Le diesel est incontournable en Europe et en Suisse, pour le transport ou le chauffage par exemple. Actuellement, plus de la moitié des importations de gazole consommé en Europe viendrait de Russie, d'une part en raison de sa qualité, mais d'autre part aussi car l'Europe n'a pas les capacités de raffinage suffisantes.
"La stratégie de détournement a un coût"
Dans l'émission Forum, Patrick Gantes, spécialiste du secteur pétrolier et secrétaire général du Centre de Recherches Entreprises et Sociétés (CRES), explique que la difficulté d'obtention du diesel est relative. "On ne peut plus s'adresser à la Russie, mais des dispositions ont été prises."
En plus des deux mois de stockage pétroliers assurés pour sa consommation, la Suisse compte s'adresser à des revendeurs tiers, comme l'Inde et la Chine. Mais, la stratégie de contournement, qui consiste à éviter de passer par la Russie afin d'affecter ses rentrées économiques, a un coût, rappelle le secrétaire du CRES.
Il explique que le prix imposé directement par les producteurs est relativement stable. Par contre, lorsqu'on passe par un tiers, il y a de potentiels coûts de transport supplémentaires en raison de la distance du vendeur. "Et les tiers prennent aussi leur marge ", rajoute Patrick Gantes.
Garder un oeil sur le brut
En Europe, 40% des voitures roulent au diesel. En Suisse, environ 30% des automobilistes sont concernés.
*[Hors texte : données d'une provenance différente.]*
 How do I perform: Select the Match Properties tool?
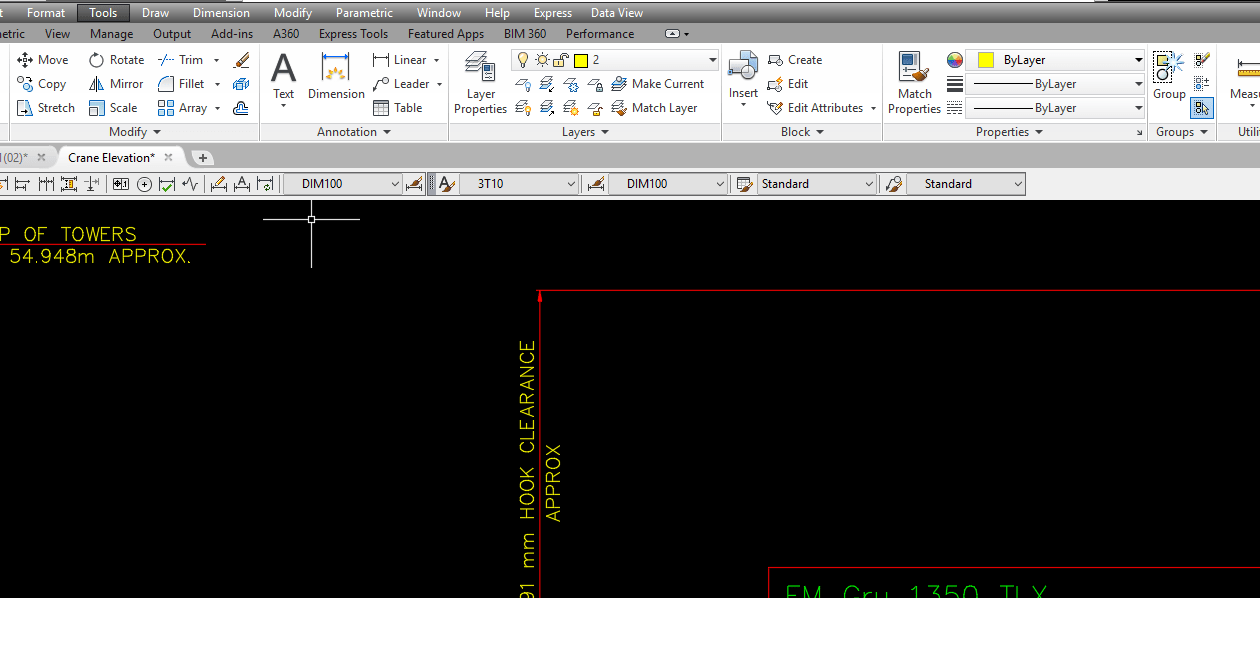913,82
Selon Patrick Gantes, le prix du diesel ne devrait pas augmenter dans l'immédiat pour les Hélvètes. Mais "à terme, les prix suivront l'évolution du coût du produit brut", rappelle-t-il. Ainsi, selon lui, si la consommation de diesel augmente en Chine ou en Inde, le prix du brut pourrait être tiré à la hausse.
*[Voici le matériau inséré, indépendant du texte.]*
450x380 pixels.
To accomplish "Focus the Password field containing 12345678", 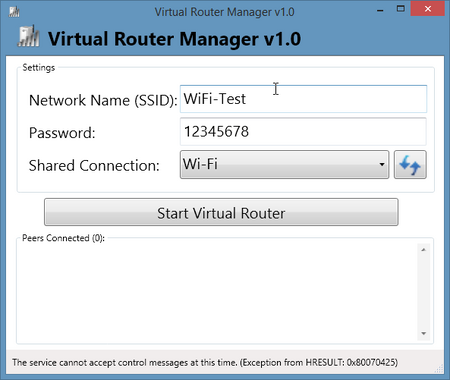I will point(303,132).
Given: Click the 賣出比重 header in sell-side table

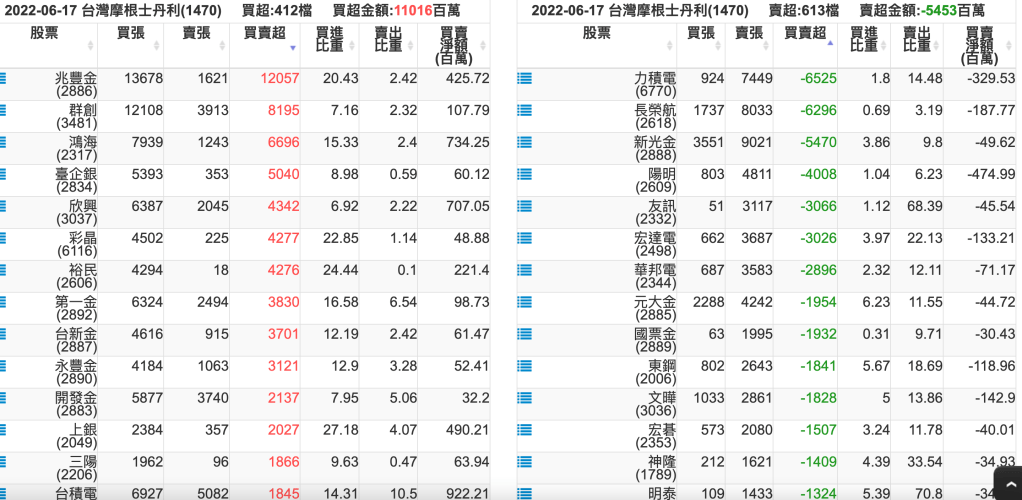Looking at the screenshot, I should (x=918, y=40).
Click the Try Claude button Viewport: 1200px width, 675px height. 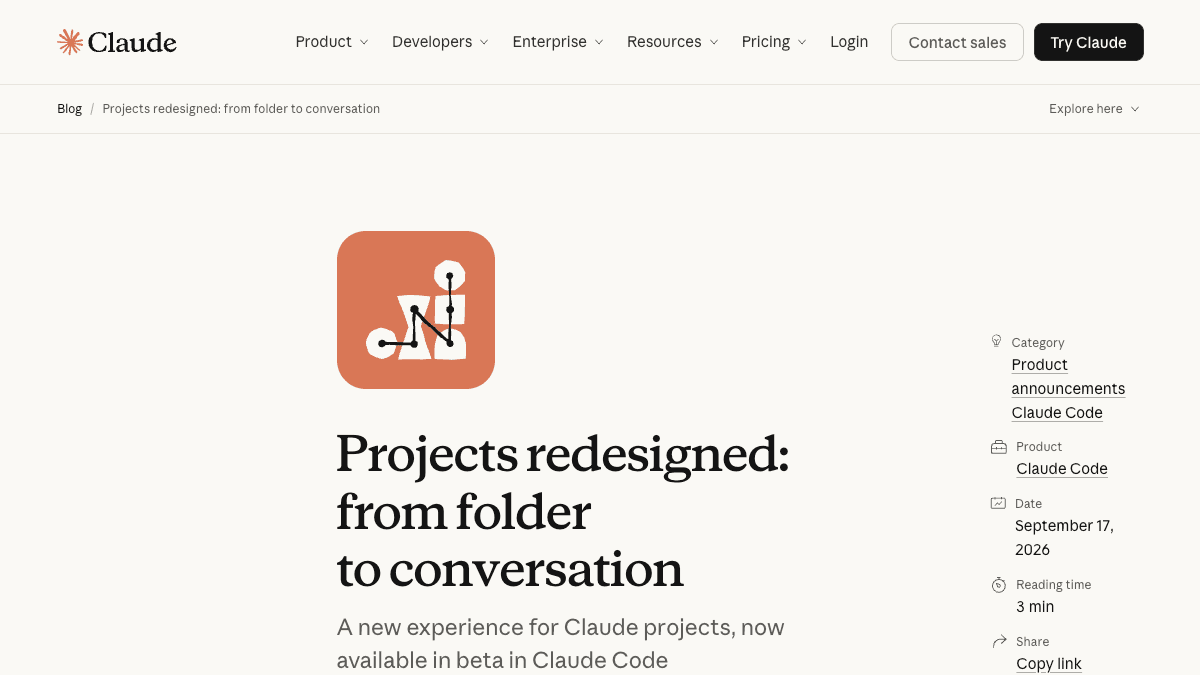point(1088,42)
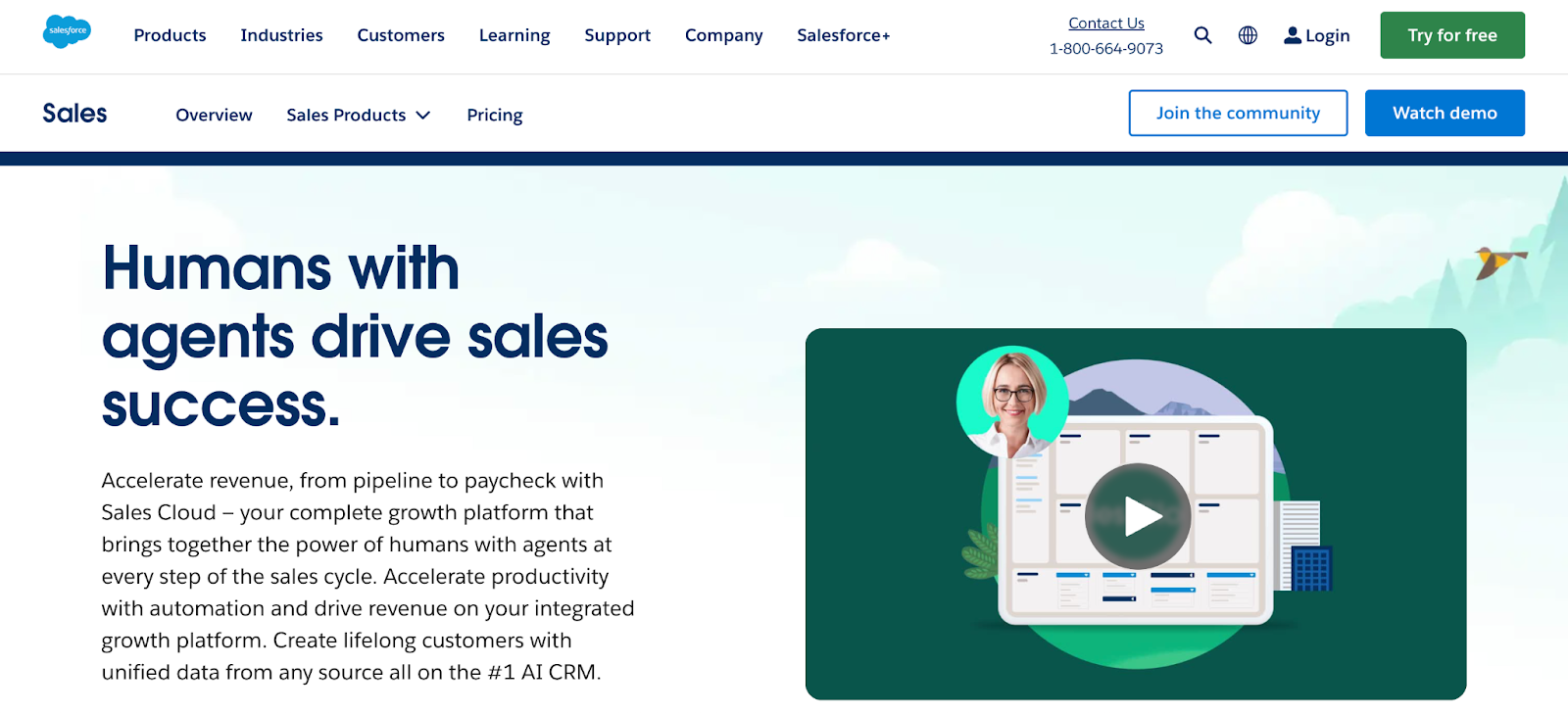Open the Company menu
This screenshot has height=713, width=1568.
(723, 35)
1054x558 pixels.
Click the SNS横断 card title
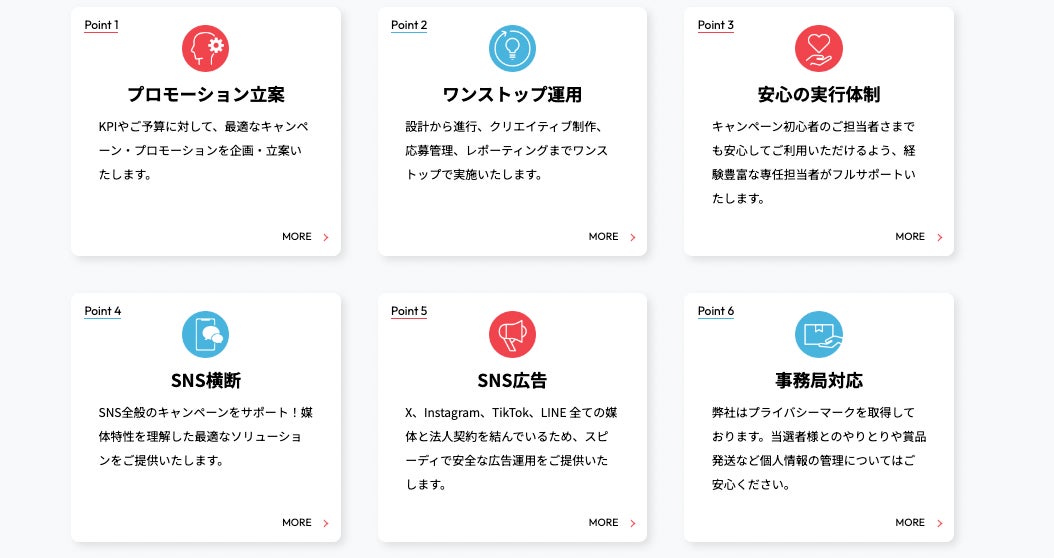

En outre, le spécialiste rappelle que les pays gagnants seront des producteurs comme les Émirats arabes unis ou l'Arabie saoudite, ainsi que les revendeurs comme certains pays d'Afrique du Nord. "Sur le papier, ça ne sera pas du diesel russe. Mais matériellement, il y a de fortes chances que ça le soit", conclut-il, en rappelant qu'une partie du diesel russe sera exporté vers des pays tiers qui le réexporteront ensuite en Europe à des coûts plus élevés.